*EXTRAIT DU TEXTE:*

Texte : Alexandre Metzger - 2 octobre 2021

Saw I

Avec des scies…

Bien avant la mode récente des escape games ludiques en taille réelle pour tuer l’ennui pendant une heure entre amis ou en famille, Saw premier du nom proposait ce nouveau type de concept en 2005 dans un film sanglant dont l’ambiance glauque se revendiquait autant de l’horreur organique du thriller Seven que du huis clos claustrophobique. Avant cela, Cube avait fait office de modèle du genre avec son casse-tête labyrinthique mathématique malin et gore, mais Saw ressemblait pour le coup à un vrai jeu de piste ponctué par des étapes essentielles pour comprendre une situation et passer à la suivante. Si ce premier long-métrage en solo comporte des tics de jeunesse avec notamment des effets visuels pas toujours heureux, il porte déjà le style et toute la fougue d’un grand réalisateur en devenir, James Wan. D’origine chinoise, né en Malaisie, le jeune prodige qui a grandi en Australie va très vite imaginer vivre de la réalisation et de sa passion, l’horreur. Saw est sa première franchise à (très grand) succès qui donnera lieu à un nombre incalculable de rejetons. Mené de main de maître par un nouveau méchant diabolique, le bien nommé Jigsaw, celui-ci va prendre un malin plaisir à jouer avec les nerfs de la police, de ses victimes et de ceux du spectateur, qui ne restera pas indemne de cette mécanique loin d’être bien huilée…

Saw short

Après un premier film en 2000, Stygian, qu’il cosigne avec un autre réalisateur, Saw en 2003 est la première œuvre personnelle de James Wan, la première pièce de son futur puzzle : un court-métrage de neuf minutes écrit (et interprété) par Leigh Whannell, au style pubeux clipesque bourré d’effets visuels déjà vus pas très inspirés, mais possédant suffisamment d’images marquantes et de fougue pour y déceler un talent et un attrait évidents pour l’horreur sérieuse. Wan et Whannell posent là des jalons essentiels d’un univers original, la marionnette aux joues colorées incluse. Un jeune homme, interrogé par la police, raconte son expérience sordide où, affublé d’un piège-mâchoire autour de la tête qui menace d’exploser, il doit ouvrir le ventre d’un homme à terre pour y déloger une clé qui arrêtera le mécanisme. Ce petit film se transforme en une scène-clé dans le long-métrage éponyme, dont la structure en flashbacks est conservée, et qui se voit augmenté d’une enquête policière menée par un détective déterminé à faire cesser les agissements d’un psychopathe qu’il suit depuis plusieurs semaines. Saw “version longue” se voit donc étoffé de très bonnes idées, gardant tout de même au passage quelques défauts de forme. En revanche, il se dote d’un casting assez inattendu, qui apporte une crédibilité et une “fraîcheur” vraiment bienvenues.

*CONSIGNE ÉCRITE 1:* D'après la critique de Saw, en quelle année James Wan a-t-il réalisé le court-métrage Saw ?
*CONSIGNE ÉCRITE 2:* Transformez en liste le paragraphe de la critique de Saw qui commence par « Après un premier film en 2000 », en conservant ses faits principaux.
Appuyez-vous uniquement sur la critique de Saw.

*DONNÉES RECUEILLIES:*
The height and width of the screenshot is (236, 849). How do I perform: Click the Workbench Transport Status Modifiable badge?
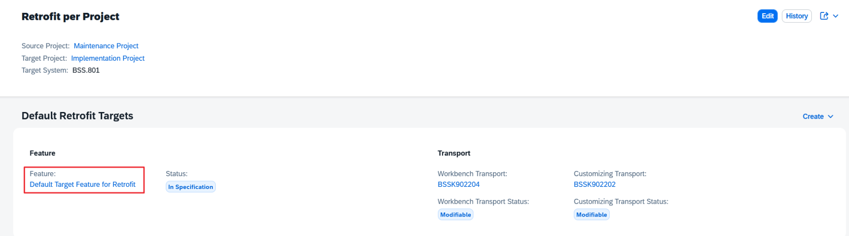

*RÉSULTAT ATTENDU 1:* En 2003.

*RÉSULTAT ATTENDU 2:*
- En 2000, James Wan cosigne un premier film, Stygian, avec un autre réalisateur.
- Saw, en 2003, est sa première œuvre personnelle. C'est un court-métrage de neuf minutes, écrit et interprété par Leigh Whannell. Son style clipesque est chargé d'effets visuels peu inspirés, mais ses images marquantes révèlent un talent pour l'horreur sérieuse.
- Wan et Whannell y posent les bases d'un univers original, marionnette aux joues colorées comprise.
- Un jeune homme interrogé par la police raconte qu'il portait autour de la tête un piège-mâchoire menaçant d'exploser. Il a dû ouvrir le ventre d'un homme à terre pour en retirer la clé qui arrête le mécanisme.
- Ce court devient une scène-clé du long-métrage éponyme. Celui-ci garde la structure en flashbacks et ajoute l'enquête d'un détective qui traque un psychopathe depuis plusieurs semaines.
- La version longue gagne de très bonnes idées mais garde quelques défauts de forme. Son casting inattendu apporte crédibilité et fraîcheur.